SELECTED TEXT Start Marker

According to one popular microeconomics textbook, an “external cost” is “an uncompensated cost that an individual or firm imposes on others,” while an “external benefit” is a benefit “that individuals or firms confer on others without receiving compensation” (Krugman & Wells Microeconomics 2015: 465).
This is the “textbook” definition of externalities. What should be clear, but is not, is that the “external cost” that an individual or firm imposes on others is, by definition a benefit to the individual or firm; similarly, an “external benefit” that an individual or firm confers upon others is a benefit for which they would be compensated if they could.
The failure of markets to automatically track externalities has led some progressive economists to embrace a very non-progressive solution: give a price to all externalities. It is the same solution vigorously promoted by radical right wing economic thinkers, such as Michael Walker of the Fraser Institute. Although few of you will have heard of Walker or the Fraser Institute, some may remember the segments from Achbar and Abbott’s 2004 The Corporation, in which Walker proposes precisely this solution.
It makes sense. Only when we know the real cost of anything (or the real benefit) can we make rational economic decisions. Except that the underlying premise of pricing is that all things, including things that are not things, have prices that are differentially related to the prices of all other things. And this holds true only in fully elaborated, highly integrated, capitalist economies. Only in capitalist economies does it make any sense at all to monetize things as outwardly different from one another as “family time,” “health,” neighborhood “amenities” such as green space, well-maintained roads, or a view of two bridges. Only in capitalist societies do we differentially value gender, race, ethnicity, and sexual orientation in highly rigorous mathematical models that actually predict and prescribe outcomes.
This is possible because in capitalist societies all things, including things that are not things, are valued in terms of a single social substance: homogeneous undifferentiated labor in the abstract. This means, on the one hand, that it makes good sense to measure the cost individuals and firms are compelled to pay for the carbon foot-print caused by the decisions made by others, an externality. On the other hand, it is only possible to measure this cost because all things, including things that are not things, have been reduced to the same abstract form.
But this also means that things as such have no value. And this is a problem.

SELECTED TEXT End Marker

## WHAT THE EXERCISE ASKS
Write out the externalities passage word for word, between "This is possible" and "same abstract form.", inclusive. Use only the externalities passage above as your source.

GIVEN RECORDS Start Marker

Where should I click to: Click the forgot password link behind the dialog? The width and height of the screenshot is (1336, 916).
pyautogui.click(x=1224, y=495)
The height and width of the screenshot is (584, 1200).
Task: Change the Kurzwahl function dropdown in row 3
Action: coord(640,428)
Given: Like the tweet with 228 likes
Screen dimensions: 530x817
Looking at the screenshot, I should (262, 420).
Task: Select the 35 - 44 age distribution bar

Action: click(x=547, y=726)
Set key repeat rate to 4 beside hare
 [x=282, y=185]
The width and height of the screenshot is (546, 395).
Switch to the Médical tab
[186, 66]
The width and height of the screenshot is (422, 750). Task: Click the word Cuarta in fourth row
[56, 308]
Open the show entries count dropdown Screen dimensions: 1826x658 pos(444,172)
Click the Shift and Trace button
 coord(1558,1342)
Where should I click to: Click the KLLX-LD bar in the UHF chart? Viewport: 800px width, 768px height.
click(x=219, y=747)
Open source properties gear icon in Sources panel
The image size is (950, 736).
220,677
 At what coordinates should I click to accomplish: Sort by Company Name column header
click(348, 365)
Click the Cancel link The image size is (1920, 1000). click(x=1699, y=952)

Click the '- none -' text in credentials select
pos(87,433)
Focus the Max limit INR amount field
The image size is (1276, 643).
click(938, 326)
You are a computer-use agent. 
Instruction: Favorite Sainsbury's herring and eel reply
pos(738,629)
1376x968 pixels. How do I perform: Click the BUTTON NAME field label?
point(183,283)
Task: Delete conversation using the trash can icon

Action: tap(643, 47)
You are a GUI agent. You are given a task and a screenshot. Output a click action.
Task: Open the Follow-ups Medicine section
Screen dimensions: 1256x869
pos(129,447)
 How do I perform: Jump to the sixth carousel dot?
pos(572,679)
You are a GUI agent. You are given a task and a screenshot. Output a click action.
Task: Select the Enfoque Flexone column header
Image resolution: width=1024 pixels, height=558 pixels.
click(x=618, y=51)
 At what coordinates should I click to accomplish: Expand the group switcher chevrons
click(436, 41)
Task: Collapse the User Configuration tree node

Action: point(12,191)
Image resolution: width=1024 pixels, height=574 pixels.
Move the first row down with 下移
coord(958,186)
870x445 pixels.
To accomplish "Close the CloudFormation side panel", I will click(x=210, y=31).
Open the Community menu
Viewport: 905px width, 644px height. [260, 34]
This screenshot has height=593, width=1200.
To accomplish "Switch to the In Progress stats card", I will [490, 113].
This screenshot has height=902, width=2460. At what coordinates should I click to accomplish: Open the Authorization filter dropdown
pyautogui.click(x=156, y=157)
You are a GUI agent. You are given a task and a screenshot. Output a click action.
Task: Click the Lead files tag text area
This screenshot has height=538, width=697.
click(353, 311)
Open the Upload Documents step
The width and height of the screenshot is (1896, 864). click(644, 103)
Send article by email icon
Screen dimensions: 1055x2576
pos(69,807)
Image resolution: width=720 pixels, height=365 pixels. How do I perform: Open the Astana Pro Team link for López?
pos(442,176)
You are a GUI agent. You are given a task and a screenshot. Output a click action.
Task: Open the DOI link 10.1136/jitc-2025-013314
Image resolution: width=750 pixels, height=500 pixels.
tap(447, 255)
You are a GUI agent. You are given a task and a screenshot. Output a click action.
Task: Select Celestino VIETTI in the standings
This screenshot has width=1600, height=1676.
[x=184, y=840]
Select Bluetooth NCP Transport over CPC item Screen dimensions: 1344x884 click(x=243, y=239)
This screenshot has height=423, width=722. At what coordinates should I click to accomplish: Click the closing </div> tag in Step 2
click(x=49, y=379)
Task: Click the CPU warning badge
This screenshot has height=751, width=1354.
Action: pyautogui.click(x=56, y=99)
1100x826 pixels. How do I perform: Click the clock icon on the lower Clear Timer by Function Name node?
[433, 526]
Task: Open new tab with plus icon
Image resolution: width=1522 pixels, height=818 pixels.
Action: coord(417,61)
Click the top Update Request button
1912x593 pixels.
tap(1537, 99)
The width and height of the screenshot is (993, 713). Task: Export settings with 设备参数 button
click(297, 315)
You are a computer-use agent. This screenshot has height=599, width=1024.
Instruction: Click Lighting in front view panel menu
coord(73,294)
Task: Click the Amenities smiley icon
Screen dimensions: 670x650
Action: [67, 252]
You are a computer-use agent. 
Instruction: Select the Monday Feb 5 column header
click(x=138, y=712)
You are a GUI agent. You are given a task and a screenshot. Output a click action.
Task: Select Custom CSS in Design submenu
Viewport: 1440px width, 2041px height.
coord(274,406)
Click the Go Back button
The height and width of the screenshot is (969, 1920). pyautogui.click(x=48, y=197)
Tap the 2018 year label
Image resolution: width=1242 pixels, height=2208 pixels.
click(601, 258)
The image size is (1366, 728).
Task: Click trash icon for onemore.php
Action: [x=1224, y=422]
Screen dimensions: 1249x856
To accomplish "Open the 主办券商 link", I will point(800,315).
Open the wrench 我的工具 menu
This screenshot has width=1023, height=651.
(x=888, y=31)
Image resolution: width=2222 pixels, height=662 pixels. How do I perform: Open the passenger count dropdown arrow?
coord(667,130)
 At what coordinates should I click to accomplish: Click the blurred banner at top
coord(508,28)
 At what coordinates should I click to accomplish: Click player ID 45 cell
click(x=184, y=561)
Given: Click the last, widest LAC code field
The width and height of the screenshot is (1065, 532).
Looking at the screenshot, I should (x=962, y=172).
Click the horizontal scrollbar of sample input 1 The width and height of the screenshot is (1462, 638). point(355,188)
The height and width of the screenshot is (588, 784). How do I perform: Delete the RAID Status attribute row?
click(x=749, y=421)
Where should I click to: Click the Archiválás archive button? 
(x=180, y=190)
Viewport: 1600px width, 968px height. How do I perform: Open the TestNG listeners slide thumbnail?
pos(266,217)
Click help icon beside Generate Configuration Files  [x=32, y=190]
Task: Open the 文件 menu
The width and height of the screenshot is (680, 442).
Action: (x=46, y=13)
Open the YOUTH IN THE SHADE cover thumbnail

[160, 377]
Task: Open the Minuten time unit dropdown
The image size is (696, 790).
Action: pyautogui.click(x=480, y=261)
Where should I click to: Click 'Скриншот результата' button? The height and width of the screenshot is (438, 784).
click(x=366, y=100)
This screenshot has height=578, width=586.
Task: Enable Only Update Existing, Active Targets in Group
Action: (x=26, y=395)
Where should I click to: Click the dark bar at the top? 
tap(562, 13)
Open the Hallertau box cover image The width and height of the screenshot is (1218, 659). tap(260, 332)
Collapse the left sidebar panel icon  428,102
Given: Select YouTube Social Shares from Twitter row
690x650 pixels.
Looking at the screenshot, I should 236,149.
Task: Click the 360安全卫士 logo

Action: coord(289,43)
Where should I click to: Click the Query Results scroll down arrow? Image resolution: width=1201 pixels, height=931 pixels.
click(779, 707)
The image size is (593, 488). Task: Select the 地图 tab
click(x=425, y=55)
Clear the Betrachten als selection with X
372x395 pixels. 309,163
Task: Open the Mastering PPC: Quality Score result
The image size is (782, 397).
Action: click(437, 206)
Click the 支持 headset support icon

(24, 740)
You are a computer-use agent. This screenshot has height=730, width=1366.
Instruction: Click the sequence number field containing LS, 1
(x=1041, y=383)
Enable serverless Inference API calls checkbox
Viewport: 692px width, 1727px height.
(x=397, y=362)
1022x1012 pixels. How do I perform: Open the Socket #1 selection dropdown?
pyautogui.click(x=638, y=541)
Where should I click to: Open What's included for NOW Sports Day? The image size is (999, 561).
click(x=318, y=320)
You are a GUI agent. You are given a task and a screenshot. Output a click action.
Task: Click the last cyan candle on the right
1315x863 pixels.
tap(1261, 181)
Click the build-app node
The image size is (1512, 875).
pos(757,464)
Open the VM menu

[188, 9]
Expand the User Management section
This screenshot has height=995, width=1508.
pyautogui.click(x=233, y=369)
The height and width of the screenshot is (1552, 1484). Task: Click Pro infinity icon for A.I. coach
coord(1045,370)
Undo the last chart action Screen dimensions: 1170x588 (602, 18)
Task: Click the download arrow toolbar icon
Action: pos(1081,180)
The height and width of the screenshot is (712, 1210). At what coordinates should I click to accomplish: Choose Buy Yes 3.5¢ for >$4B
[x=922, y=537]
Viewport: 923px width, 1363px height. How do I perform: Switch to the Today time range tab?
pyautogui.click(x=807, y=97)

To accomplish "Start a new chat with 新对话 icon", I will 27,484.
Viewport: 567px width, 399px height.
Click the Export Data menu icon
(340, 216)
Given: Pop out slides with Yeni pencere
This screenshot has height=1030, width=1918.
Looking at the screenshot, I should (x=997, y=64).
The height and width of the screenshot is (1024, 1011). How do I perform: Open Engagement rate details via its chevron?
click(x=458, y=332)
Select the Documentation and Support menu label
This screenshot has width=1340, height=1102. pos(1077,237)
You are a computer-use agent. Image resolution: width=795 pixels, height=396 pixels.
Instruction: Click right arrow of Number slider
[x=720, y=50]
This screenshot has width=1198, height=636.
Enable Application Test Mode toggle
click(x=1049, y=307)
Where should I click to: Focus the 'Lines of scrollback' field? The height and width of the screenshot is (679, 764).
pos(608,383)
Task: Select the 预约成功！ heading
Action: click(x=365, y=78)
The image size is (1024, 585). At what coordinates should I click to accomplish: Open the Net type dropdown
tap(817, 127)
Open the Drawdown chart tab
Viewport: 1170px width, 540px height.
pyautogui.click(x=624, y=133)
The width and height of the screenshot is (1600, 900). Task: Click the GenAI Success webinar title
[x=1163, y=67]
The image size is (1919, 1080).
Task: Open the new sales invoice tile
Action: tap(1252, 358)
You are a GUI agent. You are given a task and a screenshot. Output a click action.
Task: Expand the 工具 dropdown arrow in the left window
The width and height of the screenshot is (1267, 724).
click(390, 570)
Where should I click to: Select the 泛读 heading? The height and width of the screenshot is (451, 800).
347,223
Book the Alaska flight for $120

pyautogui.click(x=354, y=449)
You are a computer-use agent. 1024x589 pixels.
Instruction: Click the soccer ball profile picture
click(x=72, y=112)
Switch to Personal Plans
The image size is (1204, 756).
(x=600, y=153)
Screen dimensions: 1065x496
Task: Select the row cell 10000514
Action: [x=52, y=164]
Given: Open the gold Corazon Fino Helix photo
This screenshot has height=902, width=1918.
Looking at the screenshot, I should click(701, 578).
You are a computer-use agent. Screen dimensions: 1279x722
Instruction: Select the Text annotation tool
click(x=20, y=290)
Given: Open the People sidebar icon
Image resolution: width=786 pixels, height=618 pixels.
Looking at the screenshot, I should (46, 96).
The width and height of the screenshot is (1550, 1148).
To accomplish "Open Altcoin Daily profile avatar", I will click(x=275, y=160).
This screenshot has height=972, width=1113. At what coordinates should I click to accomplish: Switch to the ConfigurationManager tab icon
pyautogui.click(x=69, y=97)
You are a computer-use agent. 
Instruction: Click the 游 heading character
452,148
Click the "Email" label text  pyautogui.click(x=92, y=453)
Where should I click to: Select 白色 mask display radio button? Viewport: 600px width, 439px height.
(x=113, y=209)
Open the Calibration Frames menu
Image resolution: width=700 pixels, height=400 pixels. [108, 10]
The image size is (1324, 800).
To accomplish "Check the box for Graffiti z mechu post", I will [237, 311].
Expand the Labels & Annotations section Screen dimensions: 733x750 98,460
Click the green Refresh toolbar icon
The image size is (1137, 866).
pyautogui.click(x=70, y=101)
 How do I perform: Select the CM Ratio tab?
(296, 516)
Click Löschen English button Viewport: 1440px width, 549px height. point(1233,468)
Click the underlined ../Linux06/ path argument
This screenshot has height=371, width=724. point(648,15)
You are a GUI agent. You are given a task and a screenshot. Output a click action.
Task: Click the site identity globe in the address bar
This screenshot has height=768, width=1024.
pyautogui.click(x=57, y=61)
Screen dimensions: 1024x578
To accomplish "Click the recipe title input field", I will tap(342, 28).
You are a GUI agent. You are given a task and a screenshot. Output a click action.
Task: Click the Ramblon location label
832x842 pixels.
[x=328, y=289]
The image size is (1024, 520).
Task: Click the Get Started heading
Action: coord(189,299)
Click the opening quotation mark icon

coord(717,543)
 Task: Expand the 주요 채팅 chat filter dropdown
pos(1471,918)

GIVEN RECORDS End Marker

## RESPONSE TO THIS TASK
This is possible because in capitalist societies all things, including things that are not things, are valued in terms of a single social substance: homogeneous undifferentiated labor in the abstract. This means, on the one hand, that it makes good sense to measure the cost individuals and firms are compelled to pay for the carbon foot-print caused by the decisions made by others, an externality. On the other hand, it is only possible to measure this cost because all things, including things that are not things, have been reduced to the same abstract form.